Your assignment:
Write out the listing verbatim. No pictures belong in it.

----------

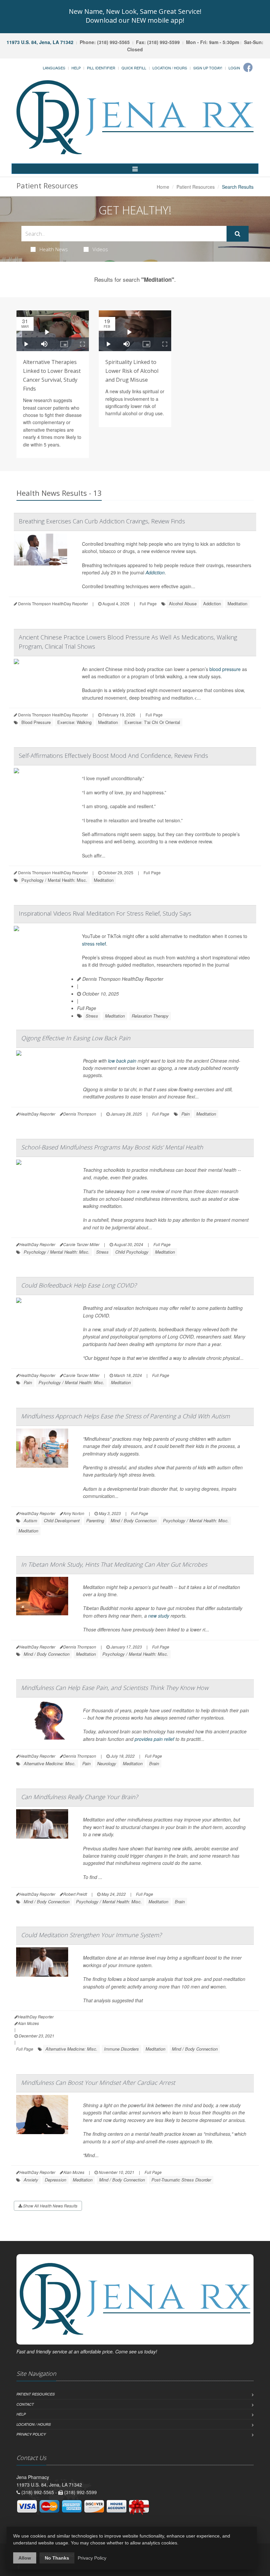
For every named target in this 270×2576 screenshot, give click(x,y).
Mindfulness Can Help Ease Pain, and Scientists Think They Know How (114, 1688)
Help (76, 67)
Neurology (106, 1763)
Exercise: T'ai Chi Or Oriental (152, 722)
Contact (25, 2404)
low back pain (122, 1060)
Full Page (148, 603)
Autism (30, 1520)
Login (234, 67)
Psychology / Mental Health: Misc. (54, 880)
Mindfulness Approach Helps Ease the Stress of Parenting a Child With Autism (125, 1416)
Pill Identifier (101, 67)
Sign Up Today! (207, 67)
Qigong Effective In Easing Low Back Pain (75, 1038)
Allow (24, 2558)
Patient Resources (195, 186)
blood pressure (225, 669)
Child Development (62, 1520)
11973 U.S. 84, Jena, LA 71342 (40, 42)
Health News (54, 249)
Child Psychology (131, 1252)
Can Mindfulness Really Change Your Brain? (79, 1797)
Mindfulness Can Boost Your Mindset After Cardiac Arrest (98, 2082)
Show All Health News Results (49, 2205)
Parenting (95, 1520)
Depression (55, 2180)
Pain (185, 1114)
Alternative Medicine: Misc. (50, 1763)
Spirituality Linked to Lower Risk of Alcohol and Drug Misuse (131, 370)
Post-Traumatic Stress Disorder (181, 2180)
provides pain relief (154, 1739)
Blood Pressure (36, 722)
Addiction (155, 572)
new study (158, 1615)
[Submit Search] (238, 234)
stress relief (94, 943)
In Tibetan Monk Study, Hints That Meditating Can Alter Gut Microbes (114, 1564)
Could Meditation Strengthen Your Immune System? (91, 1935)
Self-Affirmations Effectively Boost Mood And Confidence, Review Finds (113, 755)
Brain (154, 1763)
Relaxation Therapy (150, 1016)
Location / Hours (169, 67)
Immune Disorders (121, 2049)
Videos (100, 249)
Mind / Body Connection (133, 1520)
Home (163, 186)
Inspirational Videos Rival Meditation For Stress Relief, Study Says (105, 913)
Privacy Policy (31, 2434)
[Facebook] (248, 67)
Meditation (237, 603)
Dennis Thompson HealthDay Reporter (122, 978)
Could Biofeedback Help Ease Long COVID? (79, 1285)
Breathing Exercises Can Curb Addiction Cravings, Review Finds (102, 521)
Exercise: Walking (74, 722)
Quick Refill (134, 67)
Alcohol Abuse (183, 603)
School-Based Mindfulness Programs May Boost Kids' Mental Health (112, 1147)
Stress (92, 1016)
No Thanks (57, 2558)
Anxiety (31, 2180)
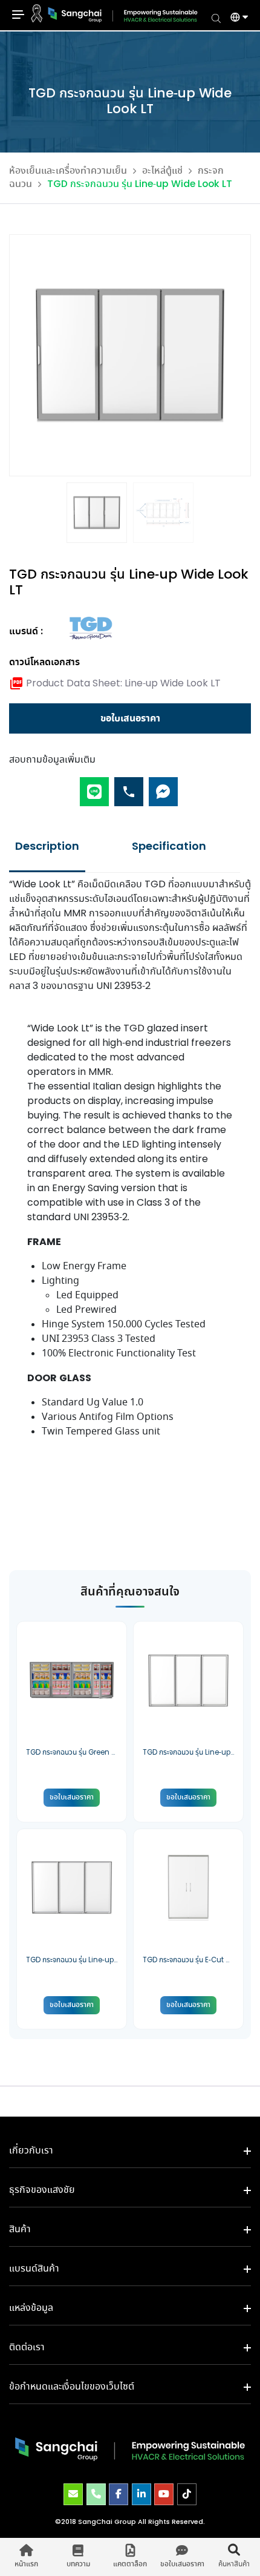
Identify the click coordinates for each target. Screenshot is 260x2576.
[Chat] (163, 787)
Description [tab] (47, 847)
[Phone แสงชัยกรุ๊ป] (96, 2494)
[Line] (94, 787)
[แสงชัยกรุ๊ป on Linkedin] (141, 2494)
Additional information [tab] (168, 847)
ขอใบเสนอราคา (130, 718)
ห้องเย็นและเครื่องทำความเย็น (68, 171)
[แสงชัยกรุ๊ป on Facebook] (118, 2494)
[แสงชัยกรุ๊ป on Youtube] (164, 2494)
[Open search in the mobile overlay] (216, 17)
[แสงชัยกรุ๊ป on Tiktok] (187, 2494)
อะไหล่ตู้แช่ (162, 171)
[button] (234, 18)
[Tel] (129, 787)
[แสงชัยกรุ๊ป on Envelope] (73, 2494)
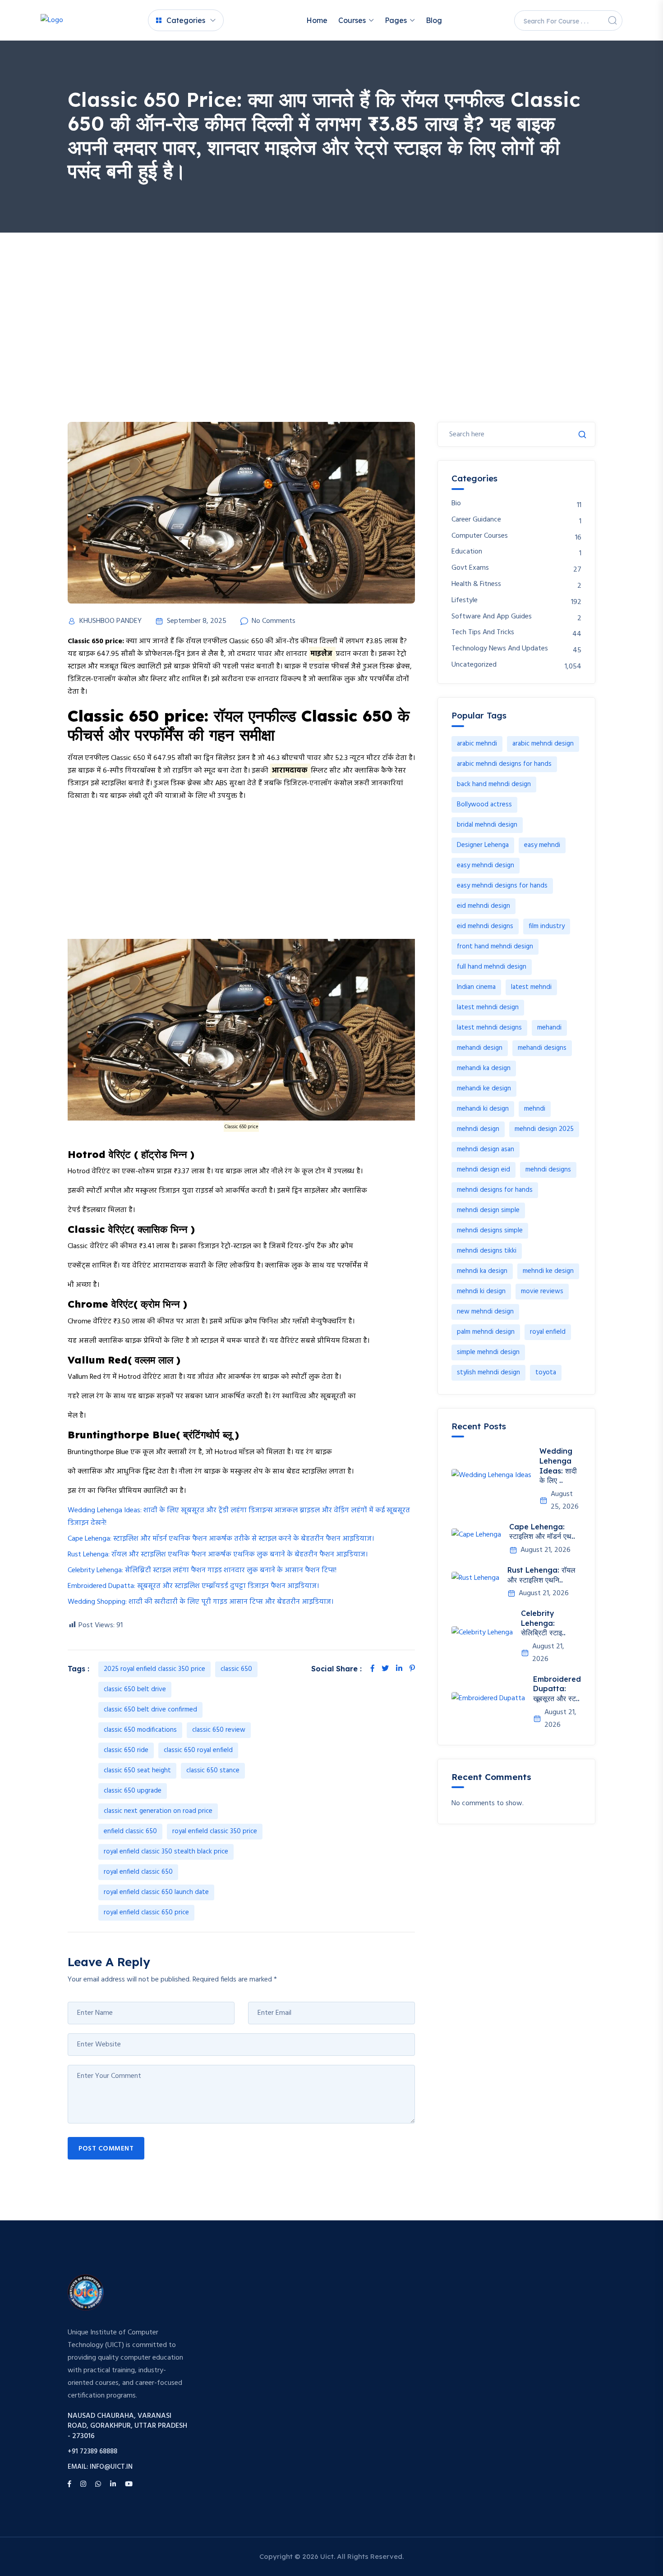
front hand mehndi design (495, 946)
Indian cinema (476, 987)
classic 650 (236, 1669)
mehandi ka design (484, 1068)
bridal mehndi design (487, 824)
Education (466, 552)
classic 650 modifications (140, 1730)
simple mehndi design (488, 1352)
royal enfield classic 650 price (146, 1912)
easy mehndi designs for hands (502, 885)
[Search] (612, 20)
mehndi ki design (481, 1291)
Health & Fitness (476, 584)
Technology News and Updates (499, 649)
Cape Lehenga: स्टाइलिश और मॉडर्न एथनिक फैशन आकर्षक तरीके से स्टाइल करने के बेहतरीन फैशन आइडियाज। (221, 1539)
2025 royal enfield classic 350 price (154, 1669)
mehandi (549, 1027)
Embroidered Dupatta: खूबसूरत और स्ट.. (557, 1689)
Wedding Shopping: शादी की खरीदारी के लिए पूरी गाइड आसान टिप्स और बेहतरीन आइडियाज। (200, 1602)
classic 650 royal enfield (198, 1750)
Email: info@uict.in (100, 2467)
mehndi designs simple (490, 1230)
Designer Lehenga (483, 845)
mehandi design (479, 1048)
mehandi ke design (484, 1088)
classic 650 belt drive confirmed (150, 1709)
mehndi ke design (548, 1271)
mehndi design (478, 1129)
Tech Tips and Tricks (482, 632)
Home (316, 20)
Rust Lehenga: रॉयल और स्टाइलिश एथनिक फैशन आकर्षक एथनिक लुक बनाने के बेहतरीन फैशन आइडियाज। (218, 1554)
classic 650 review (218, 1730)
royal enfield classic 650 (138, 1872)
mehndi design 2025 (544, 1129)
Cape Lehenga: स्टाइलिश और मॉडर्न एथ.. (542, 1531)
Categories (185, 20)
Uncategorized (474, 665)
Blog (434, 20)
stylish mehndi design (488, 1372)
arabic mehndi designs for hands (504, 764)
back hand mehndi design (494, 784)
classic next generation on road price (158, 1811)
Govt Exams (470, 568)
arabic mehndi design (543, 743)
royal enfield (548, 1332)
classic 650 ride (126, 1750)
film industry (547, 926)
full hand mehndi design (491, 966)
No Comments (273, 621)
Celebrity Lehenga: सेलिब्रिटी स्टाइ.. (543, 1623)
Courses (352, 20)
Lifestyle (464, 600)
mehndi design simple (488, 1210)
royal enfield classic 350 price (214, 1831)
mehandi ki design (483, 1108)
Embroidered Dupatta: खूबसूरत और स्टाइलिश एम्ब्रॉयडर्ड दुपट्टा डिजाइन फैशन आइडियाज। (193, 1586)
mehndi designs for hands (495, 1190)
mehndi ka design (482, 1271)
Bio (456, 503)
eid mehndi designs (485, 926)
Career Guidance (476, 520)
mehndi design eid (483, 1169)
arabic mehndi (477, 743)
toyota (545, 1372)
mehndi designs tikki (486, 1250)
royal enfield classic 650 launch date (156, 1892)
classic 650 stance (212, 1770)
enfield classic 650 (130, 1831)
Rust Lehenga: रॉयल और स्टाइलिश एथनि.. (541, 1574)
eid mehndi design (483, 906)
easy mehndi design (485, 865)
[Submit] (582, 434)
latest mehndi (531, 987)
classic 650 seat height (137, 1770)
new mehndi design (485, 1311)
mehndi (534, 1108)
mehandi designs (542, 1048)
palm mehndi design (486, 1332)
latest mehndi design (488, 1007)
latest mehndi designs (489, 1027)
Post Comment (106, 2148)
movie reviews (542, 1291)
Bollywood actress (484, 804)
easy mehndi (542, 845)
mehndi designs (548, 1169)
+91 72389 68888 (92, 2452)
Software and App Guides (491, 617)
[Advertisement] (331, 300)
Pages (396, 20)
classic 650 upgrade (132, 1790)
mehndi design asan (485, 1149)
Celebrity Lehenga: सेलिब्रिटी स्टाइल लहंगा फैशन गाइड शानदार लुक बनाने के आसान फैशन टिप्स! (202, 1570)
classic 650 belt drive (135, 1689)
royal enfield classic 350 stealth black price (166, 1851)
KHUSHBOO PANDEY (110, 621)
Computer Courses (479, 536)
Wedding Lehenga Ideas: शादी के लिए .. (558, 1465)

----------

Output of the task:
For every named target in this 270×2576 screenshot, give click(x,y).
Mindfulness Can Help Ease Pain, and Scientists Think They Know How (114, 1688)
Help (76, 67)
Neurology (106, 1763)
Exercise: T'ai Chi Or Oriental (152, 722)
Contact (25, 2404)
low back pain (122, 1060)
Full Page (148, 603)
Autism (30, 1520)
Login (234, 67)
Psychology / Mental Health: Misc. (54, 880)
Mindfulness Approach Helps Ease the Stress of Parenting a Child With Autism (125, 1416)
Pill Identifier (101, 67)
Sign Up Today! (207, 67)
Qigong Effective In Easing Low Back Pain (75, 1038)
Allow (24, 2558)
Patient Resources (195, 186)
blood pressure (225, 669)
Child Development (62, 1520)
11973 U.S. 84, Jena, LA 71342 (40, 42)
Health News (54, 249)
Child Psychology (131, 1252)
Can Mindfulness Really Change Your Brain? (79, 1797)
Mindfulness Can Boost Your Mindset After Cardiac Arrest (98, 2082)
Show All Health News Results (49, 2205)
Parenting (95, 1520)
Depression (55, 2180)
Pain (185, 1114)
Alternative Medicine: Misc. (50, 1763)
Spirituality Linked to Lower Risk of Alcohol and Drug Misuse (131, 370)
Post-Traumatic Stress Disorder (181, 2180)
provides pain relief (154, 1739)
Blood Pressure (36, 722)
Addiction (155, 572)
new study (158, 1615)
[Submit Search] (238, 234)
stress relief (94, 943)
In Tibetan Monk Study, Hints That Meditating Can Alter Gut Microbes (114, 1564)
Could Meditation Strengthen Your Immune System? (91, 1935)
Self-Affirmations Effectively Boost Mood And Confidence, Review Finds (113, 755)
Brain (154, 1763)
Relaxation Therapy (150, 1016)
Location / Hours (169, 67)
Immune Disorders (121, 2049)
Videos (100, 249)
Mind / Body Connection (133, 1520)
Home (163, 186)
Inspirational Videos Rival Meditation For Stress Relief, Study Says (105, 913)
Privacy Policy (31, 2434)
[Facebook] (248, 67)
Meditation (237, 603)
Dennis Thompson HealthDay Reporter (122, 978)
Could Biofeedback Help Ease Long COVID? (79, 1285)
Breathing Exercises Can Curb Addiction Cravings, Review Finds (102, 521)
Exercise: Walking (74, 722)
Quick Refill (134, 67)
Alcohol Abuse (183, 603)
School-Based Mindfulness Programs May Boost Kids' Mental Health (112, 1147)
Stress (92, 1016)
No Thanks (57, 2558)
Anxiety (31, 2180)
Identify the click coordinates for each target. Screenshot is 260x2576.
[Chat] (163, 787)
Description [tab] (47, 847)
[Phone แสงชัยกรุ๊ป] (96, 2494)
[Line] (94, 787)
[แสงชัยกรุ๊ป on Linkedin] (141, 2494)
Additional information [tab] (168, 847)
ขอใบเสนอราคา (130, 718)
ห้องเย็นและเครื่องทำความเย็น (68, 171)
[แสงชัยกรุ๊ป on Facebook] (118, 2494)
[แสงชัยกรุ๊ป on Youtube] (164, 2494)
[Open search in the mobile overlay] (216, 17)
[แสงชัยกรุ๊ป on Tiktok] (187, 2494)
อะไหล่ตู้แช่ (162, 171)
[button] (234, 18)
[Tel] (129, 787)
[แสงชัยกรุ๊ป on Envelope] (73, 2494)
front hand mehndi design (495, 946)
Indian cinema (476, 987)
classic 650 (236, 1669)
mehandi ka design (484, 1068)
bridal mehndi design (487, 824)
Education (466, 552)
classic 650 modifications (140, 1730)
simple mehndi design (488, 1352)
royal enfield classic 650 price (146, 1912)
easy mehndi designs for hands (502, 885)
[Search] (612, 20)
mehndi ki design (481, 1291)
Health & Fitness (476, 584)
Technology News and Updates (499, 649)
Cape Lehenga: स्टाइलिश और मॉडर्न एथनिक फैशन आकर्षक तरीके से स्टाइल करने के बेहतरीन फैशन आइडियाज। (221, 1539)
2025 royal enfield classic 350 price (154, 1669)
mehandi (549, 1027)
Embroidered Dupatta: खूबसूरत और स्ट.. (557, 1689)
Wedding Shopping: शादी की खरीदारी के लिए पूरी गाइड आसान टिप्स और बेहतरीन आइडियाज। (200, 1602)
classic 650 royal enfield (198, 1750)
Email: info@uict.in (100, 2467)
mehndi designs simple (490, 1230)
Designer Lehenga (483, 845)
mehandi design (479, 1048)
mehandi ke design (484, 1088)
classic 650 belt drive confirmed (150, 1709)
mehndi ke design (548, 1271)
mehndi design (478, 1129)
Tech Tips and Tricks (482, 632)
Home (316, 20)
Rust Lehenga: रॉयल और स्टाइलिश एथनिक फैशन आकर्षक एथनिक लुक बनाने के बेहतरीन फैशन आइडियाज। (218, 1554)
classic 650 review (218, 1730)
royal enfield classic 650 (138, 1872)
mehndi design 2025 (544, 1129)
Cape Lehenga: स्टाइलिश और मॉडर्न एथ.. (542, 1531)
Categories (185, 20)
Uncategorized (474, 665)
Blog (434, 20)
stylish mehndi design (488, 1372)
arabic mehndi designs for hands (504, 764)
back hand mehndi design (494, 784)
classic next generation on road price (158, 1811)
Govt Exams (470, 568)
arabic mehndi design (543, 743)
royal enfield (548, 1332)
classic 650 ride (126, 1750)
film industry (547, 926)
full hand mehndi design (491, 966)
No Comments (273, 621)
Celebrity Lehenga: सेलिब्रिटी स्टाइ.. (543, 1623)
Courses (352, 20)
Lifestyle (464, 600)
mehndi design simple (488, 1210)
royal enfield classic 350 price (214, 1831)
mehandi ki design (483, 1108)
Embroidered Dupatta: खूबसूरत और स्टाइलिश एम्ब्रॉयडर्ड दुपट्टा डिजाइन फैशन आइडियाज। (193, 1586)
mehndi designs for hands (495, 1190)
mehndi ka design (482, 1271)
Bio (456, 503)
eid mehndi designs (485, 926)
Career Guidance (476, 520)
mehndi design eid (483, 1169)
arabic mehndi (477, 743)
toyota (545, 1372)
mehndi designs tikki (486, 1250)
royal enfield classic 650 launch date (156, 1892)
classic 650 stance (212, 1770)
enfield classic 650 (130, 1831)
Rust Lehenga: रॉयल और स्टाइलिश एथनि.. (541, 1574)
eid mehndi design (483, 906)
easy mehndi design (485, 865)
[Submit] (582, 434)
latest mehndi (531, 987)
classic 650 seat height (137, 1770)
new mehndi design (485, 1311)
mehndi (534, 1108)
mehandi designs (542, 1048)
palm mehndi design (486, 1332)
latest mehndi design (488, 1007)
latest mehndi designs (489, 1027)
Post Comment (106, 2148)
movie reviews (542, 1291)
Bollywood actress (484, 804)
easy mehndi (542, 845)
mehndi designs (548, 1169)
+91 72389 68888 (92, 2452)
Software and App Guides (491, 617)
[Advertisement] (331, 300)
Pages (396, 20)
classic 650 upgrade (132, 1790)
mehndi design asan (485, 1149)
Celebrity Lehenga: सेलिब्रिटी स्टाइल लहंगा फैशन गाइड शानदार लुक बनाने के आसान फैशन टिप्स! (202, 1570)
classic 650 belt drive (135, 1689)
royal enfield classic 350 stealth black price (166, 1851)
KHUSHBOO PANDEY (110, 621)
Computer Courses (479, 536)
Wedding Lehenga Ideas: शादी के लिए .. (558, 1465)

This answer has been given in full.